<< D'un regard l'autre >>
Le titre de la première exposition
temporaire du musée du Quai-Branly (01.56.61.71.72) n'est pas très
explicite.
Il s'agit de traiter comme un juste retour des choses, après l'ouverture en fanfare de cette institution à la thématique forte, du regard porté dans l'histoire sur ces civilisations lointaines. Elle aurait pu s'appeler « Les Exotiques », ce qui aurait bien résumé le sujet mais l'opération ne se veut absolument pas polémique. En fait, à partir du XVe siècle les techniques de navigation et les ambitions royales et impériales ouvrent au regard européen de nouveaux territoires. C'est de cette relativité de vue sur des peuplades jugées si « étranges », dont il est question sans trop d'esprit critique.
L'exposition est colossale. Des objets d'ivoire tournés dans les cours allemandes du XVIIe siècle, dont la matière première a été rapportée d'Afrique, jusqu'aux collections historiques d'art africain, le parcours est riche, mais un peu décevant. D'abord parce que le lieu d'exposition temporaire - grand espace ouvert - paraît mal adapté. Mais aussi parce que l'exposé est sans ressort, malgré la richesse et les surprises possibles du sujet. Ainsi la partie consacrée à « la figure du sauvage » est bien sage, alors qu'on n'est pas sans savoir que, dans les esprits les plus obscurantistes, l'homme noir n'était rien de moins que le diable. Le sujet est cependant l'occasion de voir des pièces exceptionnelles comme une cassette sculptée en Rhénanie vers 1460 qui illustre la vie quotidienne des sauvages ou le buste d'une servante mauresque conçue dans la faïence et plus exactement dans la majolique de Faenza au XVIe siècle. Sa peau noire est figurée en bleu, le noir étant impossible à obtenir avec cette technique de cuisson de la céramique à l'époque.

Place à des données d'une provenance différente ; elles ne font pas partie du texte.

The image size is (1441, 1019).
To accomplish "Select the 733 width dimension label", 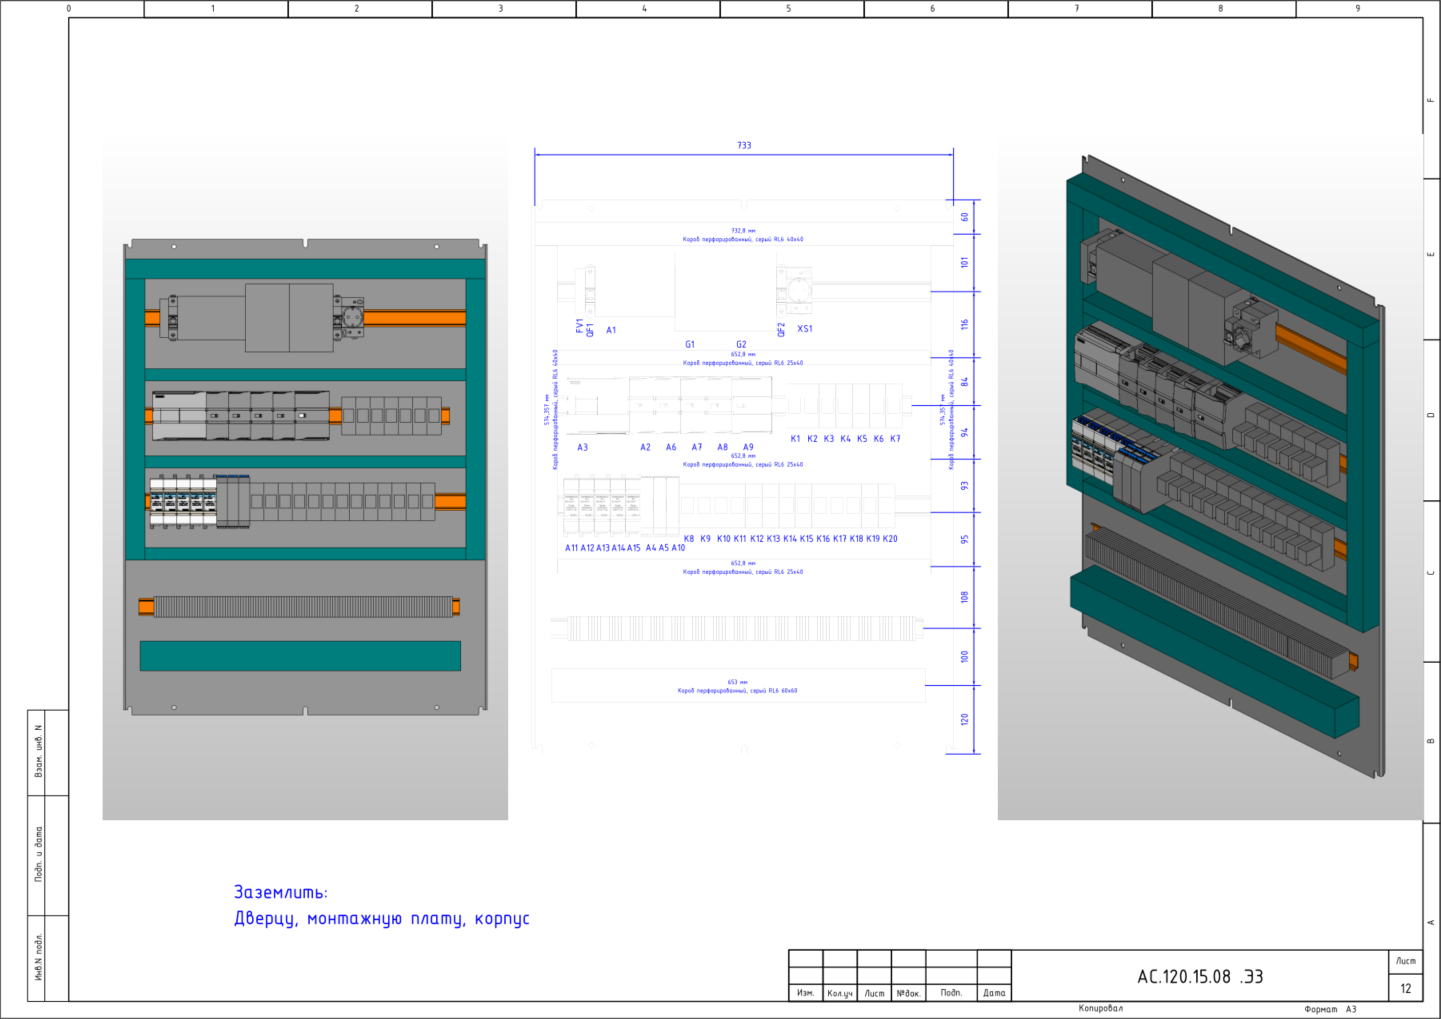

L'un des thèmes les plus amusants est celui consacré aux « destins singuliers d'objets », ces pièces rapportées de longue date chez nous et qui ont fait, avec le temps, l'objet d'un intérêt différent. Il y a par exemple cette statue primitive de grès amazonienne, qui servit longtemps de marche d'autel avant d'être utilisée comme lest dans un bateau pour enfin arriver au Louvre... Enfin, on pourrait rester longtemps, en fin de parcours, à observer les 120 photos du XIXe siècle consacrées à ces « ailleurs » et à ses habitants mais on les retrouve dans un excellent ouvrage « D'un regard l'autre, photographies du XIXe siècle » paru chez Actes Sud (39 euros). Jusqu'au 21 janvier.
Dans les régions
Il ne reste que ce week-end pour voir, à Marseille, dans le beau Musée Cantini (04.91.54.77.75) l'exposition consacrée à l'un des grands modernes, co-inventeur du cubisme, Georges Braque, et à ses paysages peints entre 1906 et 1963.
A l'étranger
La Chines'éveille clairement à l'art contemporain et la sixième édition de la Biennale de Shanghai, qui se tient jusqu'au 5 novembre au Shanghai Art Museum (www.shanghaibiennale.com), en est une démonstration. Une programmation internationale, bien que majoritairement asiatique, en 96 artistes, sur le thème des relations entre art et design. On ne peut pas dire que l'exposé soit exceptionnel, mais il permet des découvertes.